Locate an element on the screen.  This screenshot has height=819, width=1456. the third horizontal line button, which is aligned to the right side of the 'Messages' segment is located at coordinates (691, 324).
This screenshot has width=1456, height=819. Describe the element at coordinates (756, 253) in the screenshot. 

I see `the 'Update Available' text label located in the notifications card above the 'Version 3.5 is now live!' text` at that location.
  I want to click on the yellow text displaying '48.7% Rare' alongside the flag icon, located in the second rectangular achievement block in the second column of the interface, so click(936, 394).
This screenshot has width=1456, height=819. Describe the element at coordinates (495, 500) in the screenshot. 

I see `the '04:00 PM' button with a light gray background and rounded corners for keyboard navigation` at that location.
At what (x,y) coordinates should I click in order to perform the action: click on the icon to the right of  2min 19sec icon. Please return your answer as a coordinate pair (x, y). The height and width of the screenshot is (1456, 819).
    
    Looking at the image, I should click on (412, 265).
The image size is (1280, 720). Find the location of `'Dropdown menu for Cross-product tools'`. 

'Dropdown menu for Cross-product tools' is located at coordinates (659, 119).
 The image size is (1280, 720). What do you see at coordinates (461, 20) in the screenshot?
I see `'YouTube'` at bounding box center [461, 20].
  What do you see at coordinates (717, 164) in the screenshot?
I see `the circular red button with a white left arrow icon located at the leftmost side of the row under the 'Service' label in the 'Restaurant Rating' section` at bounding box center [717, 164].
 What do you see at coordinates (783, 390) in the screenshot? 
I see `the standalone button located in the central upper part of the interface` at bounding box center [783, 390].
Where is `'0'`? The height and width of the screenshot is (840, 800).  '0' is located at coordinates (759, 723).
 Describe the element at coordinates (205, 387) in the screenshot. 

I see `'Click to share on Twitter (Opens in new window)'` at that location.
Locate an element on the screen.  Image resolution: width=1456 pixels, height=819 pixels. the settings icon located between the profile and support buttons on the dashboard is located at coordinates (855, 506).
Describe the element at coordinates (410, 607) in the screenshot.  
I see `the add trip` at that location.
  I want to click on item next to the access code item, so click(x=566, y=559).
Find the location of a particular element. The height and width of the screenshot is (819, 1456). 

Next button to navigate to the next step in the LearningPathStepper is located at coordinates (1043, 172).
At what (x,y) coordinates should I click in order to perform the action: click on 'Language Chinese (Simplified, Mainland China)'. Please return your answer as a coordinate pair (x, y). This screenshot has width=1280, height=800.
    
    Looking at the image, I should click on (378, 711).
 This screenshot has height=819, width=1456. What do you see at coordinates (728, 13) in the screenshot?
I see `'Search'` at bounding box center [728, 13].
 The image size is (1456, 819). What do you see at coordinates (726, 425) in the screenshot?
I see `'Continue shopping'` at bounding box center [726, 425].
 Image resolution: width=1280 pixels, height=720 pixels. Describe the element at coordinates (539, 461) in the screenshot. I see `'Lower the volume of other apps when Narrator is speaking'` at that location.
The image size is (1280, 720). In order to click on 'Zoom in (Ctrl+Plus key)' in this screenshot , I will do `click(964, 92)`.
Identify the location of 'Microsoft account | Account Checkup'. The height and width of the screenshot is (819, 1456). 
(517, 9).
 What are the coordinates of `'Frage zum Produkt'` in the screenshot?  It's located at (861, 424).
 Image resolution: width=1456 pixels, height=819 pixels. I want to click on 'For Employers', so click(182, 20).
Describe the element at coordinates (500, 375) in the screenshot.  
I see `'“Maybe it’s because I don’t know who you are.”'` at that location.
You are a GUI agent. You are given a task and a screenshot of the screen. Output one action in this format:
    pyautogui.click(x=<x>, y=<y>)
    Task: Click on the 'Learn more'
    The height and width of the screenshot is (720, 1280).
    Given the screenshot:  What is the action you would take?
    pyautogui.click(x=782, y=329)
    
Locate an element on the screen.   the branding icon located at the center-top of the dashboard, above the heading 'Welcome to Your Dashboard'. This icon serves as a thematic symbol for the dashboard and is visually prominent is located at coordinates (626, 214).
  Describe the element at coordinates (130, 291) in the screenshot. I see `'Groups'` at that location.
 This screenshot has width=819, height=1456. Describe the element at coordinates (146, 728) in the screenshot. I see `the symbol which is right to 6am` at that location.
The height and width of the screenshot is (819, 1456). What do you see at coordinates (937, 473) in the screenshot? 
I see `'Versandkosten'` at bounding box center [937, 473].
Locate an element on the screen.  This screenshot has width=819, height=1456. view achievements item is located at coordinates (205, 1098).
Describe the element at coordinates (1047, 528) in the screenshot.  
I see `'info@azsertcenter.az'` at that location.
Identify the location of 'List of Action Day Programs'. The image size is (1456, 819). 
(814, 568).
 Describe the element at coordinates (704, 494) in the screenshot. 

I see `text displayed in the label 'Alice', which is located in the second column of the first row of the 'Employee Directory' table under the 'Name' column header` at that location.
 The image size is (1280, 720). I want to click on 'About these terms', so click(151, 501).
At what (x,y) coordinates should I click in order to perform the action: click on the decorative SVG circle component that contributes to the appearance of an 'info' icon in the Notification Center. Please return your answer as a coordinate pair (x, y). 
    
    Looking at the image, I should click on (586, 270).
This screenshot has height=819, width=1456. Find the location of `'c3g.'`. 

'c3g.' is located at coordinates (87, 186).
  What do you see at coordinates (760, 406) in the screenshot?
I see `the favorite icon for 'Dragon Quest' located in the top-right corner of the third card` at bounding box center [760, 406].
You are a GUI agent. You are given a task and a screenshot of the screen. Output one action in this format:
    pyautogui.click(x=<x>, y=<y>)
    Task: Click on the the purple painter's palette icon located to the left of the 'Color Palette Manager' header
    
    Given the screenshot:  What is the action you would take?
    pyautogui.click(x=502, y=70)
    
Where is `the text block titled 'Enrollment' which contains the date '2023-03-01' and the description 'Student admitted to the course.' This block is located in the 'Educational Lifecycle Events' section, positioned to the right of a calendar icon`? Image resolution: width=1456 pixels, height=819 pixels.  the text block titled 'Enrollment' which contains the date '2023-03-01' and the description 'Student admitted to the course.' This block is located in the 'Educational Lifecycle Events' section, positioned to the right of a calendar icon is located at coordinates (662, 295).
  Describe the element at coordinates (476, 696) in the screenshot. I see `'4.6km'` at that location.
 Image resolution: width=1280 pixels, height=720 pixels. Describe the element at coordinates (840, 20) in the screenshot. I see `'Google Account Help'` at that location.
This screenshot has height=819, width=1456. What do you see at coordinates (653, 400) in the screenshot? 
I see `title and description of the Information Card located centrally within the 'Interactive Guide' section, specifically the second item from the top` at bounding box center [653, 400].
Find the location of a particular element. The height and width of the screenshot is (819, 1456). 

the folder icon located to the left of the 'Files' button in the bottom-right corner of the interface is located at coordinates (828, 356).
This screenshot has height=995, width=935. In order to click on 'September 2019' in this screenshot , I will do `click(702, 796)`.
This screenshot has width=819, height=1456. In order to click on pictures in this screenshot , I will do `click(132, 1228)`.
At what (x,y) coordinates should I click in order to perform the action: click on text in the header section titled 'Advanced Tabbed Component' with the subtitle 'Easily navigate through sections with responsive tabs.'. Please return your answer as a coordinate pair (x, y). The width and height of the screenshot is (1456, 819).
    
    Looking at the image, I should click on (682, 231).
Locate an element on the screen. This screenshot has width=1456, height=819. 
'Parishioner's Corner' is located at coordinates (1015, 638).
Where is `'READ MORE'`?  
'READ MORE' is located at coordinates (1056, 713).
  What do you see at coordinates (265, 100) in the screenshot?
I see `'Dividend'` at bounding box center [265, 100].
· · · · ·
PERSYARATAN » Bisakah Anda mengambil semua baris di atas dan menuliskannya kembali tanpa mengubah satu karakter pun?

HASIL LATIHAN »
Locate an element on the screen.  This screenshot has height=819, width=1456. the third horizontal line button, which is aligned to the right side of the 'Messages' segment is located at coordinates (691, 324).
This screenshot has width=1456, height=819. Describe the element at coordinates (756, 253) in the screenshot. 

I see `the 'Update Available' text label located in the notifications card above the 'Version 3.5 is now live!' text` at that location.
  I want to click on the yellow text displaying '48.7% Rare' alongside the flag icon, located in the second rectangular achievement block in the second column of the interface, so click(936, 394).
This screenshot has width=1456, height=819. Describe the element at coordinates (495, 500) in the screenshot. 

I see `the '04:00 PM' button with a light gray background and rounded corners for keyboard navigation` at that location.
At what (x,y) coordinates should I click in order to perform the action: click on the icon to the right of  2min 19sec icon. Please return your answer as a coordinate pair (x, y). The height and width of the screenshot is (1456, 819).
    
    Looking at the image, I should click on (412, 265).
The image size is (1280, 720). Find the location of `'Dropdown menu for Cross-product tools'`. 

'Dropdown menu for Cross-product tools' is located at coordinates (659, 119).
 The image size is (1280, 720). What do you see at coordinates (461, 20) in the screenshot?
I see `'YouTube'` at bounding box center [461, 20].
  What do you see at coordinates (717, 164) in the screenshot?
I see `the circular red button with a white left arrow icon located at the leftmost side of the row under the 'Service' label in the 'Restaurant Rating' section` at bounding box center [717, 164].
 What do you see at coordinates (783, 390) in the screenshot? 
I see `the standalone button located in the central upper part of the interface` at bounding box center [783, 390].
Where is `'0'`? The height and width of the screenshot is (840, 800).  '0' is located at coordinates (759, 723).
 Describe the element at coordinates (205, 387) in the screenshot. 

I see `'Click to share on Twitter (Opens in new window)'` at that location.
Locate an element on the screen.  Image resolution: width=1456 pixels, height=819 pixels. the settings icon located between the profile and support buttons on the dashboard is located at coordinates (855, 506).
Describe the element at coordinates (410, 607) in the screenshot.  
I see `the add trip` at that location.
  I want to click on item next to the access code item, so click(x=566, y=559).
Find the location of a particular element. The height and width of the screenshot is (819, 1456). 

Next button to navigate to the next step in the LearningPathStepper is located at coordinates (1043, 172).
At what (x,y) coordinates should I click in order to perform the action: click on 'Language Chinese (Simplified, Mainland China)'. Please return your answer as a coordinate pair (x, y). This screenshot has width=1280, height=800.
    
    Looking at the image, I should click on (378, 711).
 This screenshot has height=819, width=1456. What do you see at coordinates (728, 13) in the screenshot?
I see `'Search'` at bounding box center [728, 13].
 The image size is (1456, 819). What do you see at coordinates (726, 425) in the screenshot?
I see `'Continue shopping'` at bounding box center [726, 425].
 Image resolution: width=1280 pixels, height=720 pixels. Describe the element at coordinates (539, 461) in the screenshot. I see `'Lower the volume of other apps when Narrator is speaking'` at that location.
The image size is (1280, 720). In order to click on 'Zoom in (Ctrl+Plus key)' in this screenshot , I will do `click(964, 92)`.
Identify the location of 'Microsoft account | Account Checkup'. The height and width of the screenshot is (819, 1456). 
(517, 9).
 What are the coordinates of `'Frage zum Produkt'` in the screenshot?  It's located at (861, 424).
 Image resolution: width=1456 pixels, height=819 pixels. I want to click on 'For Employers', so click(182, 20).
Describe the element at coordinates (500, 375) in the screenshot.  
I see `'“Maybe it’s because I don’t know who you are.”'` at that location.
You are a GUI agent. You are given a task and a screenshot of the screen. Output one action in this format:
    pyautogui.click(x=<x>, y=<y>)
    Task: Click on the 'Learn more'
    The height and width of the screenshot is (720, 1280).
    Given the screenshot:  What is the action you would take?
    pyautogui.click(x=782, y=329)
    
Locate an element on the screen.   the branding icon located at the center-top of the dashboard, above the heading 'Welcome to Your Dashboard'. This icon serves as a thematic symbol for the dashboard and is visually prominent is located at coordinates (626, 214).
  Describe the element at coordinates (130, 291) in the screenshot. I see `'Groups'` at that location.
 This screenshot has width=819, height=1456. Describe the element at coordinates (146, 728) in the screenshot. I see `the symbol which is right to 6am` at that location.
The height and width of the screenshot is (819, 1456). What do you see at coordinates (937, 473) in the screenshot? 
I see `'Versandkosten'` at bounding box center [937, 473].
Locate an element on the screen.  This screenshot has width=819, height=1456. view achievements item is located at coordinates (205, 1098).
Describe the element at coordinates (1047, 528) in the screenshot.  
I see `'info@azsertcenter.az'` at that location.
Identify the location of 'List of Action Day Programs'. The image size is (1456, 819). 
(814, 568).
 Describe the element at coordinates (704, 494) in the screenshot. 

I see `text displayed in the label 'Alice', which is located in the second column of the first row of the 'Employee Directory' table under the 'Name' column header` at that location.
 The image size is (1280, 720). I want to click on 'About these terms', so click(151, 501).
At what (x,y) coordinates should I click in order to perform the action: click on the decorative SVG circle component that contributes to the appearance of an 'info' icon in the Notification Center. Please return your answer as a coordinate pair (x, y). 
    
    Looking at the image, I should click on (586, 270).
This screenshot has height=819, width=1456. Find the location of `'c3g.'`. 

'c3g.' is located at coordinates (87, 186).
  What do you see at coordinates (760, 406) in the screenshot?
I see `the favorite icon for 'Dragon Quest' located in the top-right corner of the third card` at bounding box center [760, 406].
You are a GUI agent. You are given a task and a screenshot of the screen. Output one action in this format:
    pyautogui.click(x=<x>, y=<y>)
    Task: Click on the the purple painter's palette icon located to the left of the 'Color Palette Manager' header
    
    Given the screenshot:  What is the action you would take?
    pyautogui.click(x=502, y=70)
    
Where is `the text block titled 'Enrollment' which contains the date '2023-03-01' and the description 'Student admitted to the course.' This block is located in the 'Educational Lifecycle Events' section, positioned to the right of a calendar icon`? Image resolution: width=1456 pixels, height=819 pixels.  the text block titled 'Enrollment' which contains the date '2023-03-01' and the description 'Student admitted to the course.' This block is located in the 'Educational Lifecycle Events' section, positioned to the right of a calendar icon is located at coordinates (662, 295).
  Describe the element at coordinates (476, 696) in the screenshot. I see `'4.6km'` at that location.
 Image resolution: width=1280 pixels, height=720 pixels. Describe the element at coordinates (840, 20) in the screenshot. I see `'Google Account Help'` at that location.
This screenshot has height=819, width=1456. What do you see at coordinates (653, 400) in the screenshot? 
I see `title and description of the Information Card located centrally within the 'Interactive Guide' section, specifically the second item from the top` at bounding box center [653, 400].
Find the location of a particular element. The height and width of the screenshot is (819, 1456). 

the folder icon located to the left of the 'Files' button in the bottom-right corner of the interface is located at coordinates (828, 356).
This screenshot has height=995, width=935. In order to click on 'September 2019' in this screenshot , I will do `click(702, 796)`.
This screenshot has width=819, height=1456. In order to click on pictures in this screenshot , I will do `click(132, 1228)`.
At what (x,y) coordinates should I click in order to perform the action: click on text in the header section titled 'Advanced Tabbed Component' with the subtitle 'Easily navigate through sections with responsive tabs.'. Please return your answer as a coordinate pair (x, y). The width and height of the screenshot is (1456, 819).
    
    Looking at the image, I should click on (682, 231).
Locate an element on the screen. This screenshot has width=1456, height=819. 
'Parishioner's Corner' is located at coordinates (1015, 638).
Where is `'READ MORE'`?  
'READ MORE' is located at coordinates (1056, 713).
  What do you see at coordinates (265, 100) in the screenshot?
I see `'Dividend'` at bounding box center [265, 100].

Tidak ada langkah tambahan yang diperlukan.